It was four o'clock before the camp sought repose. A light burnt in the cabin where the watchers sat, for Stumpy did not go to bed that night. Nor did Kentuck. He drank quite freely, and related with great gusto his experience, invariably ending with his characteristic condemnation of the newcomer. It seemed to relieve him of any unjust implication of sentiment, and Kentuck had the weaknesses of the nobler sex. When everybody else had gone to bed, he walked down to the river and whistled reflectingly. Then he walked up the gulch past the cabin, still whistling with demonstrative unconcern. At a large redwood-tree he paused and retraced his steps, and again passed the cabin. Halfway down to the river's bank he again paused, and then returned and knocked at the door. It was opened by Stumpy. "How goes it?" said Kentuck, looking past Stumpy toward the candle-box. "All serene!" replied Stumpy. "Anything up?" "Nothing." There was a pause--an embarrassing one--Stumpy still holding the door. Then Kentuck had recourse to his finger, which he held up to Stumpy. "Rastled with it,--the damned little cuss," he said, and retired.
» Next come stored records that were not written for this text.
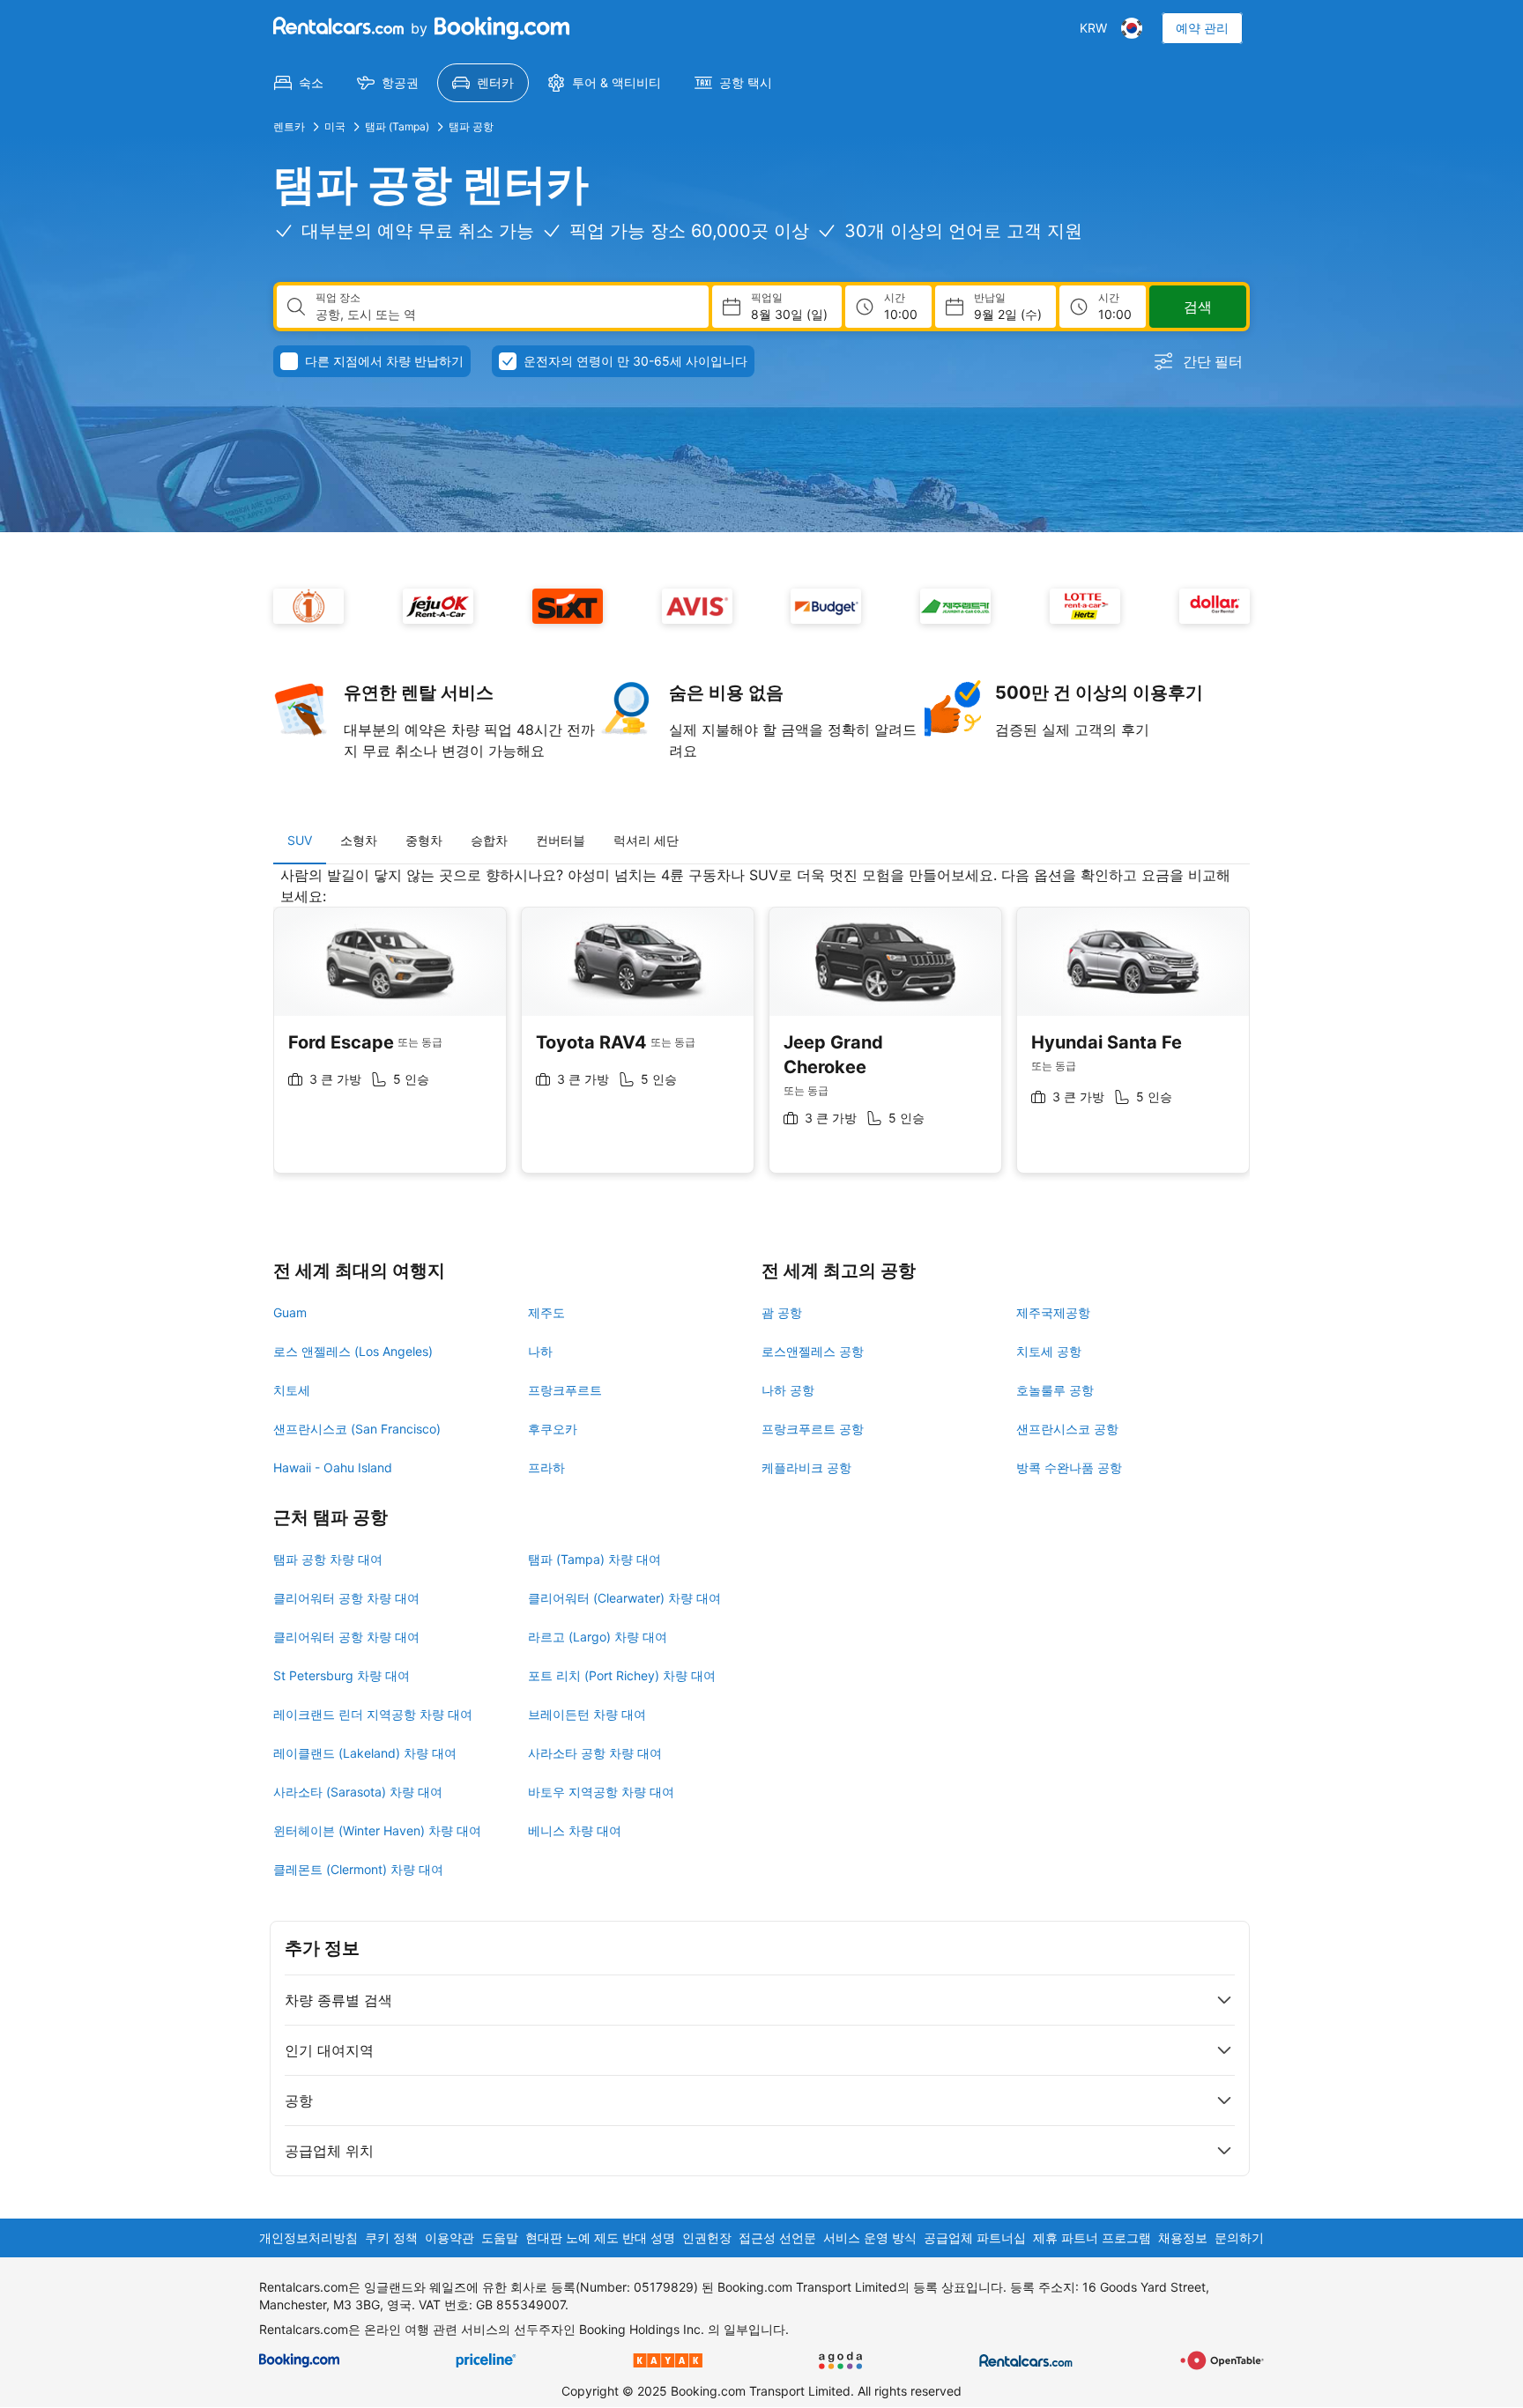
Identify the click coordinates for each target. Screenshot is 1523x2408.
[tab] (299, 840)
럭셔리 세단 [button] (646, 840)
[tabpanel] (761, 1033)
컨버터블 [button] (560, 840)
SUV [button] (299, 840)
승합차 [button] (489, 840)
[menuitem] (298, 82)
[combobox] (505, 314)
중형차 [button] (423, 840)
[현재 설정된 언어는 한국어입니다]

The next day Cherokee Sal had such rude sepulture as Roaring Camp afforded. After her body had been committed to the hillside, there was a formal meeting of the camp to discuss what should be done with her infant. A resolution to adopt it was unanimous and enthusiastic. But an animated discussion in regard to the manner and feasibility of providing for its wants at once sprang up. It was remarkable that the argument partook of none of those fierce personalities with which discussions were usually conducted at Roaring Camp. Tipton proposed that they should send the child to Red Dog,--a distance of forty miles,--where female attention could be procured. But the unlucky suggestion met with fierce and unanimous opposition. It was evident that no plan which entailed parting from their new acquisition would for a moment be entertained. "Besides," said Tom Ryder, "them fellows at Red Dog would swap it, and ring in somebody else on us." A disbelief in the honesty of other camps prevailed at Roaring Camp, as in other places.

The introduction of a female nurse in the camp also met with objection. It was argued that no decent woman could be prevailed to accept Roaring Camp as her home, and the speaker urged that "they didn't want any more of the other kind." This unkind allusion to the defunct mother, harsh as it may seem, was the first spasm of propriety,--the first symptom of the camp's regeneration. Stumpy advanced nothing. Perhaps he felt a certain delicacy in interfering with the selection of a possible successor in office. But when questioned, he averred stoutly that he and "Jinny"--the mammal before alluded to--could manage to rear the child. There was something original, independent, and heroic about the plan that pleased the camp. Stumpy was retained. Certain articles were sent for to Sacramento. "Mind," said the treasurer, as he pressed a bag of gold-dust into the expressman's hand, "the best that can be got,--lace, you know, and filigree-work and frills,--damn the cost!"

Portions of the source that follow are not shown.